** Extracted information follows **
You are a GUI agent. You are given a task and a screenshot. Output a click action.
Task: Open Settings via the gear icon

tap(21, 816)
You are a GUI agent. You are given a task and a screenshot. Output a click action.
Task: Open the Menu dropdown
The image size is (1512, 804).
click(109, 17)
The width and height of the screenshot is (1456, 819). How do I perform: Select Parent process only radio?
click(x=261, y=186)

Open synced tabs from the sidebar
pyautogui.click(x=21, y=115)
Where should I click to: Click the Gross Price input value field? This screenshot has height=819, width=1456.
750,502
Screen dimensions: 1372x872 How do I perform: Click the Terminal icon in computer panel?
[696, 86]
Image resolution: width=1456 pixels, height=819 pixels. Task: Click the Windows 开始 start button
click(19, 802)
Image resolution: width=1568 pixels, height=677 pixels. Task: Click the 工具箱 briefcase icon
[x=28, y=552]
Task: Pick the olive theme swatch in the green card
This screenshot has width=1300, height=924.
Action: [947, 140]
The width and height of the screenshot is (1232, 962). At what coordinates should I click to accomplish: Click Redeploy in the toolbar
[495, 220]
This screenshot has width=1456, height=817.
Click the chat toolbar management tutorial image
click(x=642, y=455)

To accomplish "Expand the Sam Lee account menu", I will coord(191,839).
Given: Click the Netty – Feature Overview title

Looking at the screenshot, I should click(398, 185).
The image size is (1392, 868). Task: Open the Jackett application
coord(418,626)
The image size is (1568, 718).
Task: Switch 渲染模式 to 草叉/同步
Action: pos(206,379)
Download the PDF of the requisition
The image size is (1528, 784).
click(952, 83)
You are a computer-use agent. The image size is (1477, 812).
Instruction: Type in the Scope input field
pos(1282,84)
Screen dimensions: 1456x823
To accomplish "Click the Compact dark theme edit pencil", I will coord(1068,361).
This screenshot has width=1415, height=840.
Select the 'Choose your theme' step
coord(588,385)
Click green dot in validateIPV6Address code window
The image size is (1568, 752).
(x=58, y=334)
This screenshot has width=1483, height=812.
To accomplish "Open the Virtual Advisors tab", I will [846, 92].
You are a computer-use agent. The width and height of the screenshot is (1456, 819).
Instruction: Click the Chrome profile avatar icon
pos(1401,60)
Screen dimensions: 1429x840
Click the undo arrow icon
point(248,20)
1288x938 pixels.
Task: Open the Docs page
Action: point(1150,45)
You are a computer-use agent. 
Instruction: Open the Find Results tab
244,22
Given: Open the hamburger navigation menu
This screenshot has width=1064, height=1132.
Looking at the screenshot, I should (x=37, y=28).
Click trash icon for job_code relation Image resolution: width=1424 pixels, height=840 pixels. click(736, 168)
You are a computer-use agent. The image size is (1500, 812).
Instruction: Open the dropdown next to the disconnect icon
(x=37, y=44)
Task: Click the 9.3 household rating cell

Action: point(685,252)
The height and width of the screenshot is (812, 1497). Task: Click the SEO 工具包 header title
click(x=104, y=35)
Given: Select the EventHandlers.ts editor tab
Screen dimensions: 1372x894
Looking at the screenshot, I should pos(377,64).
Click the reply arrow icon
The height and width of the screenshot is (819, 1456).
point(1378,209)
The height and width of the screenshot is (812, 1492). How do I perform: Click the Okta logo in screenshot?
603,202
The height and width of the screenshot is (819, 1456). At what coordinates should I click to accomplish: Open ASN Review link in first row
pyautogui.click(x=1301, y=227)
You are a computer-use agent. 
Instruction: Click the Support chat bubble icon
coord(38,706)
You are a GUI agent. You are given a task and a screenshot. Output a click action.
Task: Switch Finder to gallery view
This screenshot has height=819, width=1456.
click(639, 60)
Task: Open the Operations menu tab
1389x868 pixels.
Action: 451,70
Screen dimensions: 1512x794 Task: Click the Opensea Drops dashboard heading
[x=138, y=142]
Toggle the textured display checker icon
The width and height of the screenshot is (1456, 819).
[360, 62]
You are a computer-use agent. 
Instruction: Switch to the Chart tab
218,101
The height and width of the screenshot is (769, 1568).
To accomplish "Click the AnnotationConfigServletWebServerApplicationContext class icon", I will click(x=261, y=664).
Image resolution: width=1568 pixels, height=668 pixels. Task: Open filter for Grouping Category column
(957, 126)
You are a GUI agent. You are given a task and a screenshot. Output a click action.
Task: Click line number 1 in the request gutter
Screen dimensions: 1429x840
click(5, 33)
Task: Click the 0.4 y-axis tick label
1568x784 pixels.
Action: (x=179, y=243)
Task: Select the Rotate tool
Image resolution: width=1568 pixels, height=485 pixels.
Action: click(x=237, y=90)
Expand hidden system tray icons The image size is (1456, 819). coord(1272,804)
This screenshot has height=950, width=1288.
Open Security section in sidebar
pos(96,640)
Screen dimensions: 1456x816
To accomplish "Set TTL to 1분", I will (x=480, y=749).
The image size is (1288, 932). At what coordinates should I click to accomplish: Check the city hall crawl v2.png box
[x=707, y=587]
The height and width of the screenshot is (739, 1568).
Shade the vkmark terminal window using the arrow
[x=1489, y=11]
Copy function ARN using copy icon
** End of Extracted information **
Go through the listing above and copy each line exactly.

You are a GUI agent. You are given a task and a screenshot. Output a click action.
Task: Open Settings via the gear icon

tap(21, 816)
You are a GUI agent. You are given a task and a screenshot. Output a click action.
Task: Open the Menu dropdown
The image size is (1512, 804).
click(109, 17)
The width and height of the screenshot is (1456, 819). How do I perform: Select Parent process only radio?
click(x=261, y=186)

Open synced tabs from the sidebar
pyautogui.click(x=21, y=115)
Where should I click to: Click the Gross Price input value field? This screenshot has height=819, width=1456.
750,502
Screen dimensions: 1372x872 How do I perform: Click the Terminal icon in computer panel?
[696, 86]
Image resolution: width=1456 pixels, height=819 pixels. Task: Click the Windows 开始 start button
click(19, 802)
Image resolution: width=1568 pixels, height=677 pixels. Task: Click the 工具箱 briefcase icon
[x=28, y=552]
Task: Pick the olive theme swatch in the green card
This screenshot has width=1300, height=924.
Action: [947, 140]
The width and height of the screenshot is (1232, 962). At what coordinates should I click to accomplish: Click Redeploy in the toolbar
[495, 220]
This screenshot has width=1456, height=817.
Click the chat toolbar management tutorial image
click(x=642, y=455)

To accomplish "Expand the Sam Lee account menu", I will coord(191,839).
Given: Click the Netty – Feature Overview title

Looking at the screenshot, I should click(398, 185).
The image size is (1392, 868). Task: Open the Jackett application
coord(418,626)
The image size is (1568, 718).
Task: Switch 渲染模式 to 草叉/同步
Action: pos(206,379)
Download the PDF of the requisition
The image size is (1528, 784).
click(952, 83)
You are a computer-use agent. The image size is (1477, 812).
Instruction: Type in the Scope input field
pos(1282,84)
Screen dimensions: 1456x823
To accomplish "Click the Compact dark theme edit pencil", I will coord(1068,361).
This screenshot has width=1415, height=840.
Select the 'Choose your theme' step
coord(588,385)
Click green dot in validateIPV6Address code window
The image size is (1568, 752).
(x=58, y=334)
This screenshot has width=1483, height=812.
To accomplish "Open the Virtual Advisors tab", I will [846, 92].
You are a computer-use agent. The width and height of the screenshot is (1456, 819).
Instruction: Click the Chrome profile avatar icon
pos(1401,60)
Screen dimensions: 1429x840
Click the undo arrow icon
point(248,20)
1288x938 pixels.
Task: Open the Docs page
Action: point(1150,45)
You are a computer-use agent. 
Instruction: Open the Find Results tab
244,22
Given: Open the hamburger navigation menu
This screenshot has width=1064, height=1132.
Looking at the screenshot, I should (x=37, y=28).
Click trash icon for job_code relation Image resolution: width=1424 pixels, height=840 pixels. click(736, 168)
You are a computer-use agent. The image size is (1500, 812).
Instruction: Open the dropdown next to the disconnect icon
(x=37, y=44)
Task: Click the 9.3 household rating cell

Action: point(685,252)
The height and width of the screenshot is (812, 1497). Task: Click the SEO 工具包 header title
click(x=104, y=35)
Given: Select the EventHandlers.ts editor tab
Screen dimensions: 1372x894
Looking at the screenshot, I should pos(377,64).
Click the reply arrow icon
The height and width of the screenshot is (819, 1456).
point(1378,209)
The height and width of the screenshot is (812, 1492). How do I perform: Click the Okta logo in screenshot?
603,202
The height and width of the screenshot is (819, 1456). At what coordinates should I click to accomplish: Open ASN Review link in first row
pyautogui.click(x=1301, y=227)
You are a computer-use agent. 
Instruction: Click the Support chat bubble icon
coord(38,706)
You are a GUI agent. You are given a task and a screenshot. Output a click action.
Task: Switch Finder to gallery view
This screenshot has height=819, width=1456.
click(639, 60)
Task: Open the Operations menu tab
1389x868 pixels.
Action: 451,70
Screen dimensions: 1512x794 Task: Click the Opensea Drops dashboard heading
[x=138, y=142]
Toggle the textured display checker icon
The width and height of the screenshot is (1456, 819).
[360, 62]
You are a computer-use agent. 
Instruction: Switch to the Chart tab
218,101
The height and width of the screenshot is (769, 1568).
To accomplish "Click the AnnotationConfigServletWebServerApplicationContext class icon", I will click(x=261, y=664).
Image resolution: width=1568 pixels, height=668 pixels. Task: Open filter for Grouping Category column
(957, 126)
You are a GUI agent. You are given a task and a screenshot. Output a click action.
Task: Click line number 1 in the request gutter
Screen dimensions: 1429x840
click(5, 33)
Task: Click the 0.4 y-axis tick label
1568x784 pixels.
Action: (x=179, y=243)
Task: Select the Rotate tool
Image resolution: width=1568 pixels, height=485 pixels.
Action: click(x=237, y=90)
Expand hidden system tray icons The image size is (1456, 819). coord(1272,804)
This screenshot has height=950, width=1288.
Open Security section in sidebar
pos(96,640)
Screen dimensions: 1456x816
To accomplish "Set TTL to 1분", I will (x=480, y=749).
The image size is (1288, 932). At what coordinates should I click to accomplish: Check the city hall crawl v2.png box
[x=707, y=587]
The height and width of the screenshot is (739, 1568).
Shade the vkmark terminal window using the arrow
[x=1489, y=11]
Copy function ARN using copy icon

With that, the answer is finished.